By Ezekiel David
President Bola Tinubu has approved the Nigerian National Petroleum Company (NNPC) Ltd.’s request to use its 2023 final dividends to cover petrol subsidy payments.
This decision comes as the company faces a massive financial burden due to the rising cost of subsidizing fuel.
The NNPC informed President Tinubu that it would be unable to remit taxes and royalties to the federation account due to the “subsidy shortfall/FX differential.” The company’s financial forecast shows that the cumulative petrol subsidy bill from August 2023 to December 2024 will reach N6.884 trillion.
This leaves NNPC unable to remit N3.987 trillion in taxes and royalties.
“Subsidy removal notwithstanding, NNPC is still saddled with the burden of financing PMS imports to guarantee energy security to the nation,” NNPC stated in a document seen by The Cable.
While the removal of the petrol subsidy in June 2023 initially saved the federation N400 billion monthly, the devaluation of the naira has significantly increased the NAFEX exchange rate. This, in turn, has led to a surge in the subsidy bill. NNPC’s fuel importation costs became negative in August 2023, reaching N833.68 billion by April 2024.

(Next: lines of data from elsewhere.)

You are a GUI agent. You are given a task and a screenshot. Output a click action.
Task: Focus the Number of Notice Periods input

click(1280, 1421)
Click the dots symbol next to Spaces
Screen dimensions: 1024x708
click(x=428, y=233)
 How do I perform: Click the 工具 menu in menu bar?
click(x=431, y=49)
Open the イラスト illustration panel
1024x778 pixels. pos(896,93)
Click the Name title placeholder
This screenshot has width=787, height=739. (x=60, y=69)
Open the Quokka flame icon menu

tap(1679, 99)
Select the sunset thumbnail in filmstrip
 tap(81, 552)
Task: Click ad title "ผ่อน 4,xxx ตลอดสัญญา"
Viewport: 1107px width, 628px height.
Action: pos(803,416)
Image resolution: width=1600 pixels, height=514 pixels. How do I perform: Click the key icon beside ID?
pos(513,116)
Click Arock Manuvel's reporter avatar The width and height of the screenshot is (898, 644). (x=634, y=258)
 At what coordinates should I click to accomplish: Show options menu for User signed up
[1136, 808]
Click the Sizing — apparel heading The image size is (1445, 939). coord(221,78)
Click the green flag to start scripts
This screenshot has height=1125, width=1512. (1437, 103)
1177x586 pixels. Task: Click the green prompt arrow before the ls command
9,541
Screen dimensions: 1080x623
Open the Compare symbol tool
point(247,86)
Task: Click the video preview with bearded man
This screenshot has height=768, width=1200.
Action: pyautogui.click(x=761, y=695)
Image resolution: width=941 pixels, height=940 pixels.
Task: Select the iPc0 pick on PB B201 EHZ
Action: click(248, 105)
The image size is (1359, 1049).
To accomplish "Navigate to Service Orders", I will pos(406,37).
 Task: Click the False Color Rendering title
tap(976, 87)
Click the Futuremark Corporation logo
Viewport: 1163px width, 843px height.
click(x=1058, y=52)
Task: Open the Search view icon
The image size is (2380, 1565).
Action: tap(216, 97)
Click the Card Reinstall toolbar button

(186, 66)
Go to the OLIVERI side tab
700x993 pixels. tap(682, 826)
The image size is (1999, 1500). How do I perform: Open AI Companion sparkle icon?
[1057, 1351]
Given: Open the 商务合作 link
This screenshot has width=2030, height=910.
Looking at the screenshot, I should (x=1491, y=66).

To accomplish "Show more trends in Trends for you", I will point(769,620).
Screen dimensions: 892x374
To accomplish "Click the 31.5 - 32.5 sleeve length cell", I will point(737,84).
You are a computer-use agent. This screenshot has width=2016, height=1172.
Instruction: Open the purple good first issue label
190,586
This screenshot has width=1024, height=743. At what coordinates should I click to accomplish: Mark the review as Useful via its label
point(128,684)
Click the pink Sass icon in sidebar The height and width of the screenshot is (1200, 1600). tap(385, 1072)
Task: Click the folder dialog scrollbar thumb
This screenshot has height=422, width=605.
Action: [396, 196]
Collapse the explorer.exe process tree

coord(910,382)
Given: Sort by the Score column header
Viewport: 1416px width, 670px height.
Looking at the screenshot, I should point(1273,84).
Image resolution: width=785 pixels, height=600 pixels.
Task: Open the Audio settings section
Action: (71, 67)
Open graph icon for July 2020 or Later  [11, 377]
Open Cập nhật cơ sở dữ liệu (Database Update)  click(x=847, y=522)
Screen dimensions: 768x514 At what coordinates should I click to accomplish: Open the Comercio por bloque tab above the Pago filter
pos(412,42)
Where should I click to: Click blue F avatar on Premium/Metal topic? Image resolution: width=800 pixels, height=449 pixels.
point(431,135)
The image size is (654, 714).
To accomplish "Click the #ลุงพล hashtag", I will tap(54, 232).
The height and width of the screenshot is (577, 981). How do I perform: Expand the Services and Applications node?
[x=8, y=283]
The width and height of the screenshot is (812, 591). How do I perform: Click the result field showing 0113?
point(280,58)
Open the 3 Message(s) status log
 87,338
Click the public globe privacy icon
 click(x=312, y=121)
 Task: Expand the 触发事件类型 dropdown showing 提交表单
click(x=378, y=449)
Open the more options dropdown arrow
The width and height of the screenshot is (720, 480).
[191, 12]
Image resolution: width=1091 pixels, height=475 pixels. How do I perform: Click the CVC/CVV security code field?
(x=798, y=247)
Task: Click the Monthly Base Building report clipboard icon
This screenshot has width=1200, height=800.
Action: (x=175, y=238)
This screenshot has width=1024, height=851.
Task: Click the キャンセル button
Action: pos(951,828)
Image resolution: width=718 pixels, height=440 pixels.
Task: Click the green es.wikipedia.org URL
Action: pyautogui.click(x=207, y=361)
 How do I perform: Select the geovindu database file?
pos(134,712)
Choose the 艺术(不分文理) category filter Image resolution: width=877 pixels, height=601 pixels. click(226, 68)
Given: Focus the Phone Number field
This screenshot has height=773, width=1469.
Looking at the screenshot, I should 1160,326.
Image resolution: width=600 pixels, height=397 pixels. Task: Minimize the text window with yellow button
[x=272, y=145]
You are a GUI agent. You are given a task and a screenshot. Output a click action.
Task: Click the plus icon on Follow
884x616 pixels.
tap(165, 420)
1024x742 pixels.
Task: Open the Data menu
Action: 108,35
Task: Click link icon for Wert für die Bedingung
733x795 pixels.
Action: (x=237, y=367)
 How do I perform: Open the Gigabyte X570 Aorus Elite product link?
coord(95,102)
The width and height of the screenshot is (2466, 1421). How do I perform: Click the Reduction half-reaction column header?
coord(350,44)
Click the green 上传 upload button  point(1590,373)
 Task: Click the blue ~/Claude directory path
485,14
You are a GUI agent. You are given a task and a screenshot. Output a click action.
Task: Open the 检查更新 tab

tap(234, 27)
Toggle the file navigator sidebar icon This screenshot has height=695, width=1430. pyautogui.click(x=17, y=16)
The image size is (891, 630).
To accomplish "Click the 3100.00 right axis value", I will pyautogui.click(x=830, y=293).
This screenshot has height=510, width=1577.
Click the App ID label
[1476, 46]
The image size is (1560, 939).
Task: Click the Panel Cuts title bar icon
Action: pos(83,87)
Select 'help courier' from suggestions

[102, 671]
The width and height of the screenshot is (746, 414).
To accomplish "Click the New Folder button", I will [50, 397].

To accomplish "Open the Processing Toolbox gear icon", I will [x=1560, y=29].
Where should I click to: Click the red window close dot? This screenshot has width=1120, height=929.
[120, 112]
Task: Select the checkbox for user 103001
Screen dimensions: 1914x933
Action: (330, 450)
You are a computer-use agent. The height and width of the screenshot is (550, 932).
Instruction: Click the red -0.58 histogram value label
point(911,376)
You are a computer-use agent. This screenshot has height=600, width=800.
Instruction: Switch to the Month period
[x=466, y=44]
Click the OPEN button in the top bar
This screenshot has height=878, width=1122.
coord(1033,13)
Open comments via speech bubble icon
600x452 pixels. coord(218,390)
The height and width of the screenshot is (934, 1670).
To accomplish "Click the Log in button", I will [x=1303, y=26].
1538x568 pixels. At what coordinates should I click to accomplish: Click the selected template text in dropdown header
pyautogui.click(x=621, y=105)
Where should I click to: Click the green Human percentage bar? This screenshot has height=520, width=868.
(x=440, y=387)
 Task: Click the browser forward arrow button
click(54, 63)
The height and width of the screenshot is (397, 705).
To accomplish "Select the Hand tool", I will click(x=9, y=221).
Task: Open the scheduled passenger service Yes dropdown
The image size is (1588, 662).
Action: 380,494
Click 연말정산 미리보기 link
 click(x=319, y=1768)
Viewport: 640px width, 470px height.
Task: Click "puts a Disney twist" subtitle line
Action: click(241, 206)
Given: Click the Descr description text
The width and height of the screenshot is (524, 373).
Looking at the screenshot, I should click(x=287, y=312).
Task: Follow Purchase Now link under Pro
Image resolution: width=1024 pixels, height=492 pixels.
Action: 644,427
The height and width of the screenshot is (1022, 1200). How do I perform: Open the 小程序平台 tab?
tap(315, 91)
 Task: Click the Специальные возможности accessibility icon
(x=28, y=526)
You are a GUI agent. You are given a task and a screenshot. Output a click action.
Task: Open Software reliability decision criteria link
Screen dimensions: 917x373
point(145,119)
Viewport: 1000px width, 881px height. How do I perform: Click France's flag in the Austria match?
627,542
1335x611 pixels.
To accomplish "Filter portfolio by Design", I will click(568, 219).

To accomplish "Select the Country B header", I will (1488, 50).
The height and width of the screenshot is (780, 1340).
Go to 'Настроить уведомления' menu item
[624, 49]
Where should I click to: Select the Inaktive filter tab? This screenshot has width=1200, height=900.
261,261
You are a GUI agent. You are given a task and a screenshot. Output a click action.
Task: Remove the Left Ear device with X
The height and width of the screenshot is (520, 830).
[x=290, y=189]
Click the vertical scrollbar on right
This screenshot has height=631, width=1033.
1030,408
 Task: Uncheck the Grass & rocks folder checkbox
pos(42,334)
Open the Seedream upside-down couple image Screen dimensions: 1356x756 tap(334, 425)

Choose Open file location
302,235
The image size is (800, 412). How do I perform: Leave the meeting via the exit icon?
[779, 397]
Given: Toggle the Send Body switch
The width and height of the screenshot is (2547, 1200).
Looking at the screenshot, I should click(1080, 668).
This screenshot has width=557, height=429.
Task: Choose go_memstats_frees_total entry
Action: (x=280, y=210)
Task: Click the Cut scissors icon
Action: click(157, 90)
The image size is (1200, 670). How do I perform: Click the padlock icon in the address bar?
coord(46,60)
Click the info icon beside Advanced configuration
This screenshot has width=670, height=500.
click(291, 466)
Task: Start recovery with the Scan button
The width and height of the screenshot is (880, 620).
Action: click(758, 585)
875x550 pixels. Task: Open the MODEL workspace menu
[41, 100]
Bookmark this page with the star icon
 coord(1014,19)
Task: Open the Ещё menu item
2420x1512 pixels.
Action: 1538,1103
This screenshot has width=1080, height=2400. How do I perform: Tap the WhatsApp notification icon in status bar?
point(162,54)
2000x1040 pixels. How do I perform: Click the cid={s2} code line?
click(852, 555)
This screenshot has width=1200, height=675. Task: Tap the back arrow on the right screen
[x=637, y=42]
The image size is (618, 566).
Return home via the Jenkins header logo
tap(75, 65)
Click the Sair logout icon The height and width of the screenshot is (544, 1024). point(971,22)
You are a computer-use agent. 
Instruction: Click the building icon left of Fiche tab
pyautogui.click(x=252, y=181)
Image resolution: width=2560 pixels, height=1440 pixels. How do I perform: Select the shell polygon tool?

To support NNPC’s cash flow, President Tinubu has also sanctioned the suspension of 2024 interim dividends. The NNPC projects that subsidy costs will exceed N5 trillion in 2024. The company utilizes a “derived FX rate” to keep petrol prices within the N600-N700 per litre range, with the difference between this rate and the official exchange rate representing the “subsidy/FX differential.”